_Extrait fourni_:
Il se trouve sur la face B du vinyle Jah Glory, le deuxième titre c’est « Brigadier Sabari », chanté en Dioula. Traduction « pardon brigadier ». Elle stigmatise les violences policières en Côte d’Ivoire. Les élèves et étudiants parisiens l’ayant écoutée sur les radios libres entendaient « Brigadier Savary ». Ils en ont déduit qu’un reggaeman africain avait adhéré à leur cause et présentait Alain Savary comme un brigadier qui voulait imposer son dictat à l’école publique. La chanson devient l’hymne de certains groupes de manifestants qui la diffusent largement dans les rues de Paris. Par ailleurs, l’émission « Canal Tropical » de feu Gilles Obringer sur RFI assure une large diffusion de l’œuvre et inonde tout le continent africain. Le tour est joué. Un nouveau prophète du reggae est né, Alpha Blondy. Son band se nomme désormais The Solar System. Depuis, il fait le tour du monde et collectionne les disques d’or.
Woya — Kacou anazè (1985)
En 1984, il fallait être un grand fou comme le producteur François Konian, pour croire qu’en montant un groupe urbain de huit membres, il aurait des chances de survivre en cette décennie de conjoncture économique.
Il faut rappeler qu’à mi-chemin de la décennie 80, la Côte d’Ivoire souffre de la cure d’austérité, un remède de cheval prescrit par le Fonds Monétaire International et la Banque Mondiale. Il lui est imposé — comme à bon nombre de pays du continent noir de surseoir à tout investissement, notamment dans le social, afin d’assainir ses finances et rembourser la dette extérieure. Les SODE (Sociétés publiques de Développement), les unes après les autres, mettent la clé sous le paillasson. Les projets de construction d’écoles, de dispensaires, de logements sociaux, tout s’arrête net. Le taux de chômage grimpe à vue d’œil, les foyers révisent leur niveau de consommation. Première victime de cette récession économique : la production musicale.
Et c’est justement au cœur de ce marasme que Konian François crée le groupe Woya qu’il installe en résidence dans la commune rurale de Divo, à environ 160 kilomètres d’Abidjan. Objectif : les initier au travail agricole pendant leur résidence artistique. Une année durant, ces jeunes urbains labourent la terre une partie de la journée puis consacrent l’autre à composer et répéter le répertoire de leur album à venir. En 1985, ils débarquent sur le marché et dans les médias avec l’album Kakou Anazè. Les cinq compositions, toutes joyeusement festives, irriguées du tempo des fanfares des musiques du littoral ivoirien, exhalent un parfum frais, porteur de modernité musicale. L’album tourne en boucle sur la FM nationale. « Kakou Anazè » s’impose alors comme le tube de l’année. Le succès de ce titre ne surprend guère : « Kacou Anazè », c’est le nom de l’Araignée : l’être le plus intelligent et le plus malin dans les contes des Peuples Akan.

_Tâches à réaliser_:
A) Recopiez, dans l'extrait sur la musique ivoirienne, le passage qui s'ouvre sur les mots contenant « En 1984, il » et se termine par « de conjoncture économique. ».
B) D'après l'extrait sur la musique ivoirienne, à quelle distance d'Abidjan se trouve la commune de Divo ?

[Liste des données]
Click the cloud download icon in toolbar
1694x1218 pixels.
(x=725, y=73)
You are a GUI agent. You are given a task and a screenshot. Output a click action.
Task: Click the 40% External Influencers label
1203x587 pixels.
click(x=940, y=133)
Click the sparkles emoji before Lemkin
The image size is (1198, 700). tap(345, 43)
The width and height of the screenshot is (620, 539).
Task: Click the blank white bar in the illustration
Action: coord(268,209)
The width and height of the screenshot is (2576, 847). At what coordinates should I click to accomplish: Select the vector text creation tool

_Corrigé des exercices_:
A)
En 1984, il fallait être un grand fou comme le producteur François Konian, pour croire qu’en montant un groupe urbain de huit membres, il aurait des chances de survivre en cette décennie de conjoncture économique.

B) À environ 160 kilomètres d'Abidjan.